Book Chan Buddhism in Ritual Context

Download or read book Chan Buddhism in Ritual Context written by Bernard Faure and published by Routledge. This book was released on 2005-09-27 with total page 329 pages. Available in PDF, EPUB and Kindle. Book excerpt: The essays in this volume attempt to place the Chan and Zen tradition in their ritual and cultural contexts, looking at various aspects heretofore largely (and unduly) ignored. In particular, they show the extent to which these traditions, despite their claim to uniqueness, were indebted to larger trends in East Asian Buddhism, such as the cults of icons, relics and the monastic robe. The book emphasises the importance of ritual for a proper understanding of this allegedly anti-ritualistic form of Buddhism. In doing so, it deconstructs the Chan/Zen 'rhetoric of immediacy' and its ideological underpinnings.

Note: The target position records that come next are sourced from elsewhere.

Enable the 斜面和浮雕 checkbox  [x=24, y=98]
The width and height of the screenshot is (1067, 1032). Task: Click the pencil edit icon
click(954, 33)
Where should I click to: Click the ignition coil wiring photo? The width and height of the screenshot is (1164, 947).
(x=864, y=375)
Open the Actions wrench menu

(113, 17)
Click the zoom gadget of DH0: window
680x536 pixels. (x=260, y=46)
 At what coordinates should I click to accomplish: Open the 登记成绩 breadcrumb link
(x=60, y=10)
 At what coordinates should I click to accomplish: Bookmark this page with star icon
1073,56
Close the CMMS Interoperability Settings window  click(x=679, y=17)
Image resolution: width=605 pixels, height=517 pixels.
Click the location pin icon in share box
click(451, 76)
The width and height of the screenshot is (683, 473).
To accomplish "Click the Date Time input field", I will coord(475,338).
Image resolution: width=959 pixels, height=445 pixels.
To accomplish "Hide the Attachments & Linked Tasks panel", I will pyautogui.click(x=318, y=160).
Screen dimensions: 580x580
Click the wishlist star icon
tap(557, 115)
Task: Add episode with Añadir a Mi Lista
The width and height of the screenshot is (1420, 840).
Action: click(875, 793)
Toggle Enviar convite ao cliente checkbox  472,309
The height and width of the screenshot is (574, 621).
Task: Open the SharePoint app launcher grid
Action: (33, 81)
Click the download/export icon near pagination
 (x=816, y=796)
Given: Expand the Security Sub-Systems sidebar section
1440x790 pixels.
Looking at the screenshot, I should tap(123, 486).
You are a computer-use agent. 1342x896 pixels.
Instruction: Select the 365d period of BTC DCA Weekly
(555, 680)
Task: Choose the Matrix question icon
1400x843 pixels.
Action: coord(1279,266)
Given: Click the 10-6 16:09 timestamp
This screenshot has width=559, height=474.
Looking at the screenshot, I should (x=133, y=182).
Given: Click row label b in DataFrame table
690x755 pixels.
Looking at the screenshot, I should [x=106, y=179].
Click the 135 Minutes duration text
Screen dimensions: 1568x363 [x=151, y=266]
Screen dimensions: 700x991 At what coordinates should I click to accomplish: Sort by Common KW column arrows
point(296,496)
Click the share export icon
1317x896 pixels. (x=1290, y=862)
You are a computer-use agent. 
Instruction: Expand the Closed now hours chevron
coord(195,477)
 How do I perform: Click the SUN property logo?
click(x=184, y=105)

Book Did Dogen Go to China

    Book Details:
  • Author : Steven Heine
  • Publisher : Oxford University Press on Demand
  • Release : 2006-05-25
  • ISBN : 0195305701
  • Pages : 317 pages

Download or read book Did Dogen Go to China written by Steven Heine and published by Oxford University Press on Demand. This book was released on 2006-05-25 with total page 317 pages. Available in PDF, EPUB and Kindle. Book excerpt: Dogen (1200-1253), the founder of the Soto Zen sect in Japan, is especially known for introducing to Japanese Buddhism many of the texts and practices that he discovered in China. Heine reconstructs the context of Dogen's travels to and reflections on China by means of a critical look at traditional sources both by and about Dogen in light of recent Japanese scholarship. While many studies emphasize the unique features of Dogen's Japanese influences, this book calls attention to the way Chinese and Japanese elements were fused in Dogen's religious vision. It reveals many new materials and insights into Dogen's main writings, including the multiple editions of the Shobogenzo, and how and when this seminal text was created by Dogen and was edited and interpreted by his disciples. This book is the culmination of the author's thirty years of research on Dogen and provides the reader with a comprehensive approach to the master's life works and an understanding of the overall career trajectory of one of the most important figures in the history of Buddhism and Asian religious thought.

Book The Koan

    Book Details:
  • Author : Steven Heine
  • Publisher : Oxford University Press
  • Release : 2000-04-20
  • ISBN : 0190283521
  • Pages : 322 pages

Download or read book The Koan written by Steven Heine and published by Oxford University Press. This book was released on 2000-04-20 with total page 322 pages. Available in PDF, EPUB and Kindle. Book excerpt: Koans are enigmatic spiritual formulas used for religious training in the Zen Buddhist tradition. Arguing that our understanding of the koan tradition has been severely limited, contributors to this collection examine previously unrecognized factors in the formation of this tradition, and highlight the rich complexity and diversity of koan practice and literature.